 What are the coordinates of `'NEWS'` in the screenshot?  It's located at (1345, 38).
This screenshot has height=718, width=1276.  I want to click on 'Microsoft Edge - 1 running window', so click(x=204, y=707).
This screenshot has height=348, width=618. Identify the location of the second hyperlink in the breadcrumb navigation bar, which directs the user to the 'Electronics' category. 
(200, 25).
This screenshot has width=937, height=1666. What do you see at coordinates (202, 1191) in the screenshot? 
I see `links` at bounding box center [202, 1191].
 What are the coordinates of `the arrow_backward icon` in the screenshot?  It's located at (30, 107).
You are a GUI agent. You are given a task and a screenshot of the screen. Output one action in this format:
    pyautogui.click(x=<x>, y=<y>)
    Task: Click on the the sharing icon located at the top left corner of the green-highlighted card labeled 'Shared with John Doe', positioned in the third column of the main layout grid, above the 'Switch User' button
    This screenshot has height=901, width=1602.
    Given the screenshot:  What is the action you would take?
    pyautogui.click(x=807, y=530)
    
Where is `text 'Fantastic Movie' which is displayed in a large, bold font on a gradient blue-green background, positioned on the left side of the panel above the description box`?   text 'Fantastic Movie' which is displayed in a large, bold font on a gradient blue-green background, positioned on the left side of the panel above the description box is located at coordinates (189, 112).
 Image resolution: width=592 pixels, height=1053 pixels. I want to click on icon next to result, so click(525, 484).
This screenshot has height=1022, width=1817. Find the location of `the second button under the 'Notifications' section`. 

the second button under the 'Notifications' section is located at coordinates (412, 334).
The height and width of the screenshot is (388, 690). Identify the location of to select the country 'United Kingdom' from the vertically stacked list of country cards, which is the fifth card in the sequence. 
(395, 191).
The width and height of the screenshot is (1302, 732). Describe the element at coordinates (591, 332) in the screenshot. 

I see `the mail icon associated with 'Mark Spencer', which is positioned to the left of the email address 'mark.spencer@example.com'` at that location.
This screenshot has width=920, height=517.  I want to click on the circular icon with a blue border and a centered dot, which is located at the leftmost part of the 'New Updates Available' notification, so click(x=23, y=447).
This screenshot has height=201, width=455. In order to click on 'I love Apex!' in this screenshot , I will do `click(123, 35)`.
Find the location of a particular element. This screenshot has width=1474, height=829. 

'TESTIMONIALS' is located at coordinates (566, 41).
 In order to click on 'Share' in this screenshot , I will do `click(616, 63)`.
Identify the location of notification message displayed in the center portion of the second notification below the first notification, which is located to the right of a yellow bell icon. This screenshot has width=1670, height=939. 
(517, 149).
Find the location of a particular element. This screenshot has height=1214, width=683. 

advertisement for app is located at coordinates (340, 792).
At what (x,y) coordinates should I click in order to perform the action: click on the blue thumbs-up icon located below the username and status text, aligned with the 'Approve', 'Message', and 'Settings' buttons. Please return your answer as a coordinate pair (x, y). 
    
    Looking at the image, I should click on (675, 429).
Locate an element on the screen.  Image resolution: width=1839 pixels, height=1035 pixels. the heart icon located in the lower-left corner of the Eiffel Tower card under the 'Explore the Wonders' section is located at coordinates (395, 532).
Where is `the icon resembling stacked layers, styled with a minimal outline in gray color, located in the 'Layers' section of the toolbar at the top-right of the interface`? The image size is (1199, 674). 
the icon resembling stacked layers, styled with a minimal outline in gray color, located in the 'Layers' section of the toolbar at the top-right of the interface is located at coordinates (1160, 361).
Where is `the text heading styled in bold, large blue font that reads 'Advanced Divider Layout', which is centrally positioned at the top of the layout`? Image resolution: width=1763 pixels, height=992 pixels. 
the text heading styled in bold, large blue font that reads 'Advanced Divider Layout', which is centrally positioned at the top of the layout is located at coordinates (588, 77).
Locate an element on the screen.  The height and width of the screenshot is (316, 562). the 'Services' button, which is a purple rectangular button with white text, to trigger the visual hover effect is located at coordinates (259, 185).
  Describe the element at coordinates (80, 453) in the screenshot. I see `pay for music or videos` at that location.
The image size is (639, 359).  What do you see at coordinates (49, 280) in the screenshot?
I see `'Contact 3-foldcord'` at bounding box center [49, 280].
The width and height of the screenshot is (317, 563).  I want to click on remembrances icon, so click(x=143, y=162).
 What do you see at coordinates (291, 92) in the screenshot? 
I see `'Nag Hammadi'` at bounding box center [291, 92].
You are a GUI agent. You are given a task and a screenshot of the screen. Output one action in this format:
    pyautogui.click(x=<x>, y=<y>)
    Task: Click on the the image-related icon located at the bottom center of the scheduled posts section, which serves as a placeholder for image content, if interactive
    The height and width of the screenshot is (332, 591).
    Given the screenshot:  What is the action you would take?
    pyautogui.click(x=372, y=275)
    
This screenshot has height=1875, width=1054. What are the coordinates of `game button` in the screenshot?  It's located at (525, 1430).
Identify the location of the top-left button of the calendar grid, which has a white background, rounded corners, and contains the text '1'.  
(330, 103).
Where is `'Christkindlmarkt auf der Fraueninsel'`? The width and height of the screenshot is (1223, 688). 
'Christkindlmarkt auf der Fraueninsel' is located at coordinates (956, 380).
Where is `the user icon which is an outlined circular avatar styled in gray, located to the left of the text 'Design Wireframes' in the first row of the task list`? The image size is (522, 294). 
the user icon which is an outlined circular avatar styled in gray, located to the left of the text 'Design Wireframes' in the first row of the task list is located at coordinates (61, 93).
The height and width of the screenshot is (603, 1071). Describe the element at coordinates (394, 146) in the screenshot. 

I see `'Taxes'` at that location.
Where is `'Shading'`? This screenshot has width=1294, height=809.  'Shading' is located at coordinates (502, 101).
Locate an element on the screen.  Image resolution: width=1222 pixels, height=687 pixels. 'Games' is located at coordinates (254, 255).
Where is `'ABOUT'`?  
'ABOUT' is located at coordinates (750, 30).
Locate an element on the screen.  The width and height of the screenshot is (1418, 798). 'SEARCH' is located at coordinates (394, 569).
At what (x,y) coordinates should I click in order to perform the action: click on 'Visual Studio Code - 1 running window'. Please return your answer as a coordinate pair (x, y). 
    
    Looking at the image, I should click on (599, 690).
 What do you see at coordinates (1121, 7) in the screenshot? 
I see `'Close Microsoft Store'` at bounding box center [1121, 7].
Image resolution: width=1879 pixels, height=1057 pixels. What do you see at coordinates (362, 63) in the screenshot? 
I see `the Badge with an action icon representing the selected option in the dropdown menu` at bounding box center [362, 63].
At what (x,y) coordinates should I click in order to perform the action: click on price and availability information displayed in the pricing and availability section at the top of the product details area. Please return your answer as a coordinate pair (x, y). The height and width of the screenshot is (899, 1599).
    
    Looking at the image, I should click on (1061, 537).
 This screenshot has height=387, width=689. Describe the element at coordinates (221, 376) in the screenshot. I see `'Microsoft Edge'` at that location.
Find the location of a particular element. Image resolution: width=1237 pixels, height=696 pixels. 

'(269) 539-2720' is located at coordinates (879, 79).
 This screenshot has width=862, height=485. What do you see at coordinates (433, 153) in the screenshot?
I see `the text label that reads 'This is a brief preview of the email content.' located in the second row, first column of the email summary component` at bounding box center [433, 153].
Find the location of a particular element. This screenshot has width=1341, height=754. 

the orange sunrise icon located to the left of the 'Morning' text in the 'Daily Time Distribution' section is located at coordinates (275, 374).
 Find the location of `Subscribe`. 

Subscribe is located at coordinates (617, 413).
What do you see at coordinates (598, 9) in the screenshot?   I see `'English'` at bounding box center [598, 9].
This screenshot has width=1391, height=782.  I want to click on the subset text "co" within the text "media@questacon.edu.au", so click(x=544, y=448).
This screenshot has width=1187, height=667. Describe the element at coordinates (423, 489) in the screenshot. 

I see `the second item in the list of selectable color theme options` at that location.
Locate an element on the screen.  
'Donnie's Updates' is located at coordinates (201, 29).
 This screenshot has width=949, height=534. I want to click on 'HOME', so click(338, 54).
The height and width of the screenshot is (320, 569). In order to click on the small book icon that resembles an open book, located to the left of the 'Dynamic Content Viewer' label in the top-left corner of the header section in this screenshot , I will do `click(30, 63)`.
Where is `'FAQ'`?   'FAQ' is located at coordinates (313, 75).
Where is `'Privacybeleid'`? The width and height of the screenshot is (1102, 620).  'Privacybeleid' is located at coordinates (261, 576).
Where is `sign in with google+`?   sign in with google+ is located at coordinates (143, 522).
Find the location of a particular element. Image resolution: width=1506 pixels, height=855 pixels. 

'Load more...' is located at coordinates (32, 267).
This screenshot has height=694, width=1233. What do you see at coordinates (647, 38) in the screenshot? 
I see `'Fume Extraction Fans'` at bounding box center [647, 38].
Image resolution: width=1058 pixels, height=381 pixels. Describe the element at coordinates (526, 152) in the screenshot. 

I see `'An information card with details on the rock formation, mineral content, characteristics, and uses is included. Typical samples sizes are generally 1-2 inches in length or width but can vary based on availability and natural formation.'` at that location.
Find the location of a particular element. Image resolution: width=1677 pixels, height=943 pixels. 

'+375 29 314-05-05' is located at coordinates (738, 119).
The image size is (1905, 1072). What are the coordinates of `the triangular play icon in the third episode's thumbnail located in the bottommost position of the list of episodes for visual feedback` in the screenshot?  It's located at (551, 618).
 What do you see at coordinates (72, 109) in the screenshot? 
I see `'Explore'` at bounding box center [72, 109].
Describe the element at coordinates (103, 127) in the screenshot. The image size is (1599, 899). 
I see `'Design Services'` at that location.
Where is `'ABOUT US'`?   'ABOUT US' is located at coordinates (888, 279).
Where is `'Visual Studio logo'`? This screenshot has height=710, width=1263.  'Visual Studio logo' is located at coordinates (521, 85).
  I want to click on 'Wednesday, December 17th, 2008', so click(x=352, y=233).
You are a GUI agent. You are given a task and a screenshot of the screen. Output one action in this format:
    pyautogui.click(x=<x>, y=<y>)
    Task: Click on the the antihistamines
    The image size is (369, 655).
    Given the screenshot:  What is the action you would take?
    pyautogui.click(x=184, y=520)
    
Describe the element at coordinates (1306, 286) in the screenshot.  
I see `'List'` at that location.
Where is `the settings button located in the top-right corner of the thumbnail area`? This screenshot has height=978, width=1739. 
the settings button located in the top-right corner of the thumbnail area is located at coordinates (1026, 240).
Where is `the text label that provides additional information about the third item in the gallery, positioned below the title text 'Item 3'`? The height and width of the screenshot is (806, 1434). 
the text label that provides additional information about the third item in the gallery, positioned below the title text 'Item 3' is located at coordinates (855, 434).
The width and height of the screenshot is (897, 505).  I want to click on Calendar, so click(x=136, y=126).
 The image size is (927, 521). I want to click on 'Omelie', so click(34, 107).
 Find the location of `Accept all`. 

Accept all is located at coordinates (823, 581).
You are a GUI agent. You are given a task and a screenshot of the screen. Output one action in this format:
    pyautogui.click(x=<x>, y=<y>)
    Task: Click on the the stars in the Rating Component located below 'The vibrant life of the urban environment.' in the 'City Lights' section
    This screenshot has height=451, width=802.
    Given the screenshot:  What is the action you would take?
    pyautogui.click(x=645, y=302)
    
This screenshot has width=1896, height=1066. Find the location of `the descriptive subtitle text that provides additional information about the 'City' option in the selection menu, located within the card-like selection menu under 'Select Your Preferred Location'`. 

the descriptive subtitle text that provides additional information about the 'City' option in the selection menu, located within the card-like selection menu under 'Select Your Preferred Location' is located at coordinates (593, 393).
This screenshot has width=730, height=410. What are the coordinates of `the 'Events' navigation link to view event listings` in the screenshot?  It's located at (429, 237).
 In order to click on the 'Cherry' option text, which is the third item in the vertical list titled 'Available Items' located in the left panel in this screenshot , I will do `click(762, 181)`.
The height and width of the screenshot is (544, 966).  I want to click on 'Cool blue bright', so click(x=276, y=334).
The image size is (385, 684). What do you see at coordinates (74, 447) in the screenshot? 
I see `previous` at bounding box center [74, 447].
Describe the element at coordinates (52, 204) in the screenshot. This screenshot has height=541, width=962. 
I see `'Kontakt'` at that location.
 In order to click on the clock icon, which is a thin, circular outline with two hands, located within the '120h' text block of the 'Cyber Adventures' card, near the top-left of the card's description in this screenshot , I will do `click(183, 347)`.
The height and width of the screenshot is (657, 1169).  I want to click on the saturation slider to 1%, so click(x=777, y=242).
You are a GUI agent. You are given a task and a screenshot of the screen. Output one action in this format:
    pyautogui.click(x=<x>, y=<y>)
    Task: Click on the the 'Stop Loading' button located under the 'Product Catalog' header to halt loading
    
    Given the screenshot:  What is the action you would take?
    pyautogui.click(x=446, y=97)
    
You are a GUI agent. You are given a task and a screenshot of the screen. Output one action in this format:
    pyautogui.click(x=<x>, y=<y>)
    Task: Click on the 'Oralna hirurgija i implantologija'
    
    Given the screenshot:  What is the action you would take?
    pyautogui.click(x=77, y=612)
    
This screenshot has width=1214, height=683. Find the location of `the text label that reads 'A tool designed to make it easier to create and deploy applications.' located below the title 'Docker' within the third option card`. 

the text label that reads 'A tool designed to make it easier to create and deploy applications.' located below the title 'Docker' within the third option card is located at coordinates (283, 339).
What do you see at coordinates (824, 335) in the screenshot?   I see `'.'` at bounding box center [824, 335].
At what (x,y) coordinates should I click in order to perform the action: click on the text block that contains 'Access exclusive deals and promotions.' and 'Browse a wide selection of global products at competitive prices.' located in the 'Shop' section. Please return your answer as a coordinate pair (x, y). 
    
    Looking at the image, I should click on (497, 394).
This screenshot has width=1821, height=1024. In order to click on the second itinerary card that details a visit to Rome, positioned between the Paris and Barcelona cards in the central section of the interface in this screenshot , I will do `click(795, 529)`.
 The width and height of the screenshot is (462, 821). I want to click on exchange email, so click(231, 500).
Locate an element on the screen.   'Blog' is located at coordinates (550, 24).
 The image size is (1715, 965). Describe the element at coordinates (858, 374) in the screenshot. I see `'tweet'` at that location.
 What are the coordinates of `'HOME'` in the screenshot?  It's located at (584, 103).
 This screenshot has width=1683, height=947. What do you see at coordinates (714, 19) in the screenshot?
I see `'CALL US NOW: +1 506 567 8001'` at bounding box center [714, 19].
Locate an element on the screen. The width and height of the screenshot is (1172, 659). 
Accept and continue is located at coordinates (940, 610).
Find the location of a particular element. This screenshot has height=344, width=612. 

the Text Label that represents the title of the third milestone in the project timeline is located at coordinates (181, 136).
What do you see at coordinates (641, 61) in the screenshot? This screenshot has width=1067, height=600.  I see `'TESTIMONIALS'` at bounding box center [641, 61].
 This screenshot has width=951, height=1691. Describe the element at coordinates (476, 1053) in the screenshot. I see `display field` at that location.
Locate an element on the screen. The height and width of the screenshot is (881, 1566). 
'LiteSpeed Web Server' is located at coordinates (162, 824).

######

_Set problem_
Can you retype, word for word, the part of the items that opens with the line containing "The width and height of the screenshot is (897, 505)." and closes with the line containing "Accept all is", including both of those lines?

_Complete answer_
The width and height of the screenshot is (897, 505).  I want to click on Calendar, so click(x=136, y=126).
 The image size is (927, 521). I want to click on 'Omelie', so click(34, 107).
 Find the location of `Accept all`. 

Accept all is located at coordinates (823, 581).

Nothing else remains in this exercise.